|CHENG, JIAN - North Carolina State University|
|MALTECCA, CHRISTIAN - North Carolina State University|
|O'CONNELL, JEFFREY - University Of Maryland School Of Medicine|
|MA, LI - University Of Maryland|
|JIANG, JICAI - University Of Maryland|
Submitted to: Journal of Dairy Science
Publication Type: Abstract Only
Publication Acceptance Date: 3/10/2022
Publication Date: 6/13/2022
Citation: Cheng, J., Maltecca, C., Van Raden, P.M., O'Connell, J.R., Ma, L., Jiang, J. 2022. SLEMM: Million-scale genomic best linear unbiased predictions with window-based SNP weighting [abstract]. Journal of Dairy Science. 105(Suppl. 1):19(abstr. 1048).
Technical Abstract: Genomic data is exploding in animal breeding.

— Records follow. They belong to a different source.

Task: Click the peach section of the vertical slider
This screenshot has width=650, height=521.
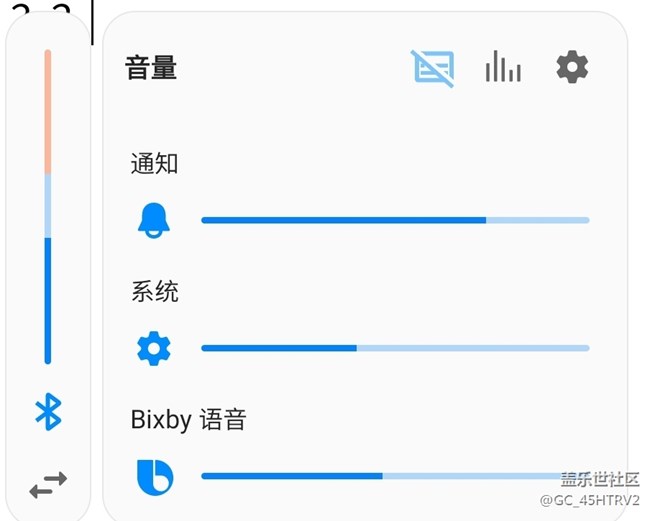Action: [x=48, y=112]
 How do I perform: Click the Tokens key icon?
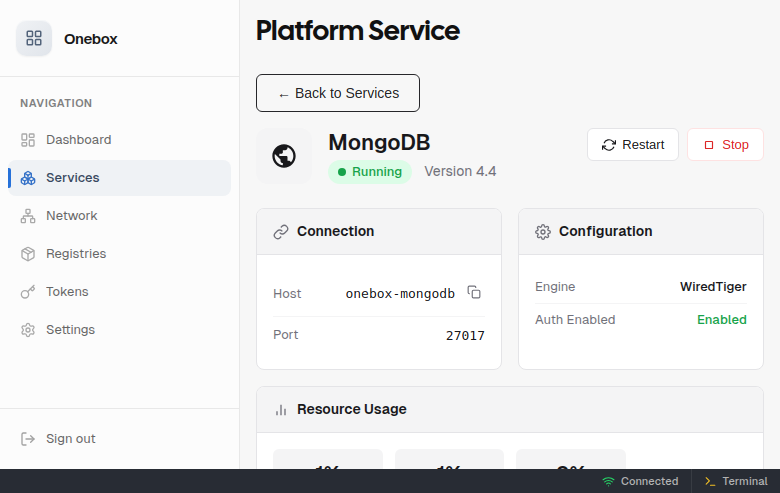click(28, 292)
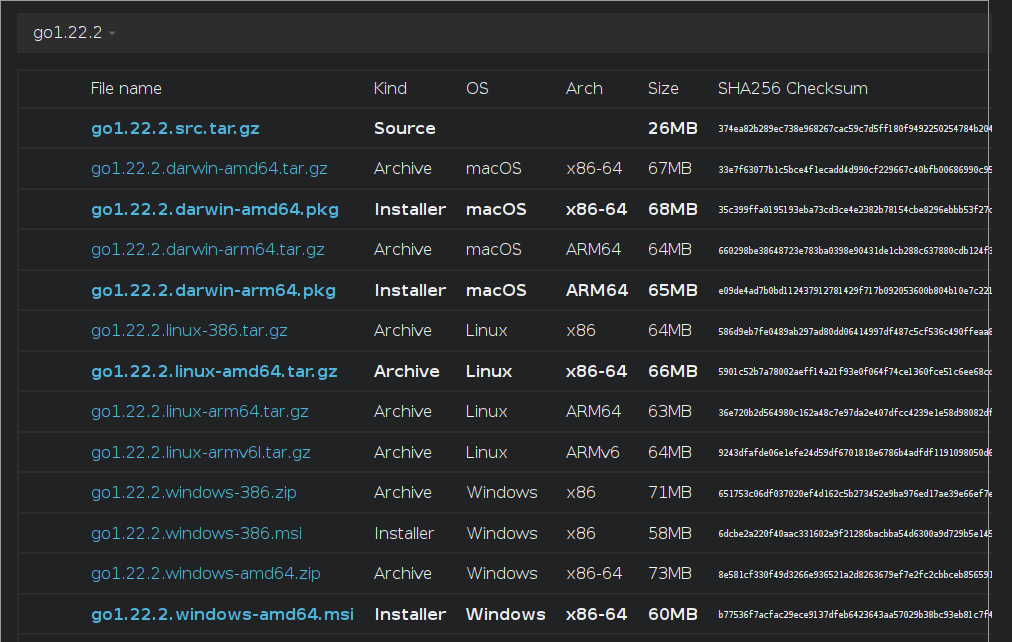
Task: Select the src.tar.gz SHA256 checksum text
Action: click(854, 129)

Using a large number of genotyped and phenotyped animals for genomic predictions is appealing yet challenging. The genomic best linear unbiased prediction (GBLUP) model and various SNP-based Bayesian alphabet models such as Bayes R remain widely popular for genomic prediction. The Bayesian models are typically advantageous for traits that have genes of large effect. However, the Markov chain Monte Carlo (MCMC) sampling method often used by Bayesian models is time-consuming. Here we present an alternative approach in a framework of multi-step evaluation for million-scale genomic predictions, which we refer to as SSGP. Unlike MCMC, SSGP relies on an efficient implementation of the stochastic Lanczos algorithm for REML and BLUP. We further develop a window-based SNP weighting method to improve prediction accuracy. SSGP was compared with GBLUP and Bayes R in terms of prediction accuracy. Extensive data analyses, covering a spectrum of polygenic traits in multiple plant and animal species, show that SSGP had comparable accuracies with Bayes R (0.3% lower than Bayes R and 3% greater than GBLUP for animals; 2% greater than Bayes-R and 0.4% lower than GBLUP for plants, where most traits are highly polygenic). SSGP was further applied on a large-scale Holstein cow data set (5 milk production traits from about 300K animals with 60K SNPs) from the Council on Dairy Cattle Breeding. Prediction accuracies using SSGP were consistently greater than using Bayes R (0.1 to 2% greater) and GBLUP (0.3 to 1% greater). Simulation analyses show that SSGP can complete genomic predictions for 0.5M genotyped animals and 50K SNPs in ~0.4 hours with 9 GB of memory while Bayes R used ~6.6 hours with 24.5 GB of memory. SSGP used ~5.5 hours and 63 GB of memory for prediction 3M animals while Bayes R can only predict for number of animals no more than 0.5M in this case. In short, SSGP paves the way for million-scale genomic predictions. Further comparison with single-step GBLUP will be evaluated. SSGP is freely available at https://github.com/jiang18/ssgp.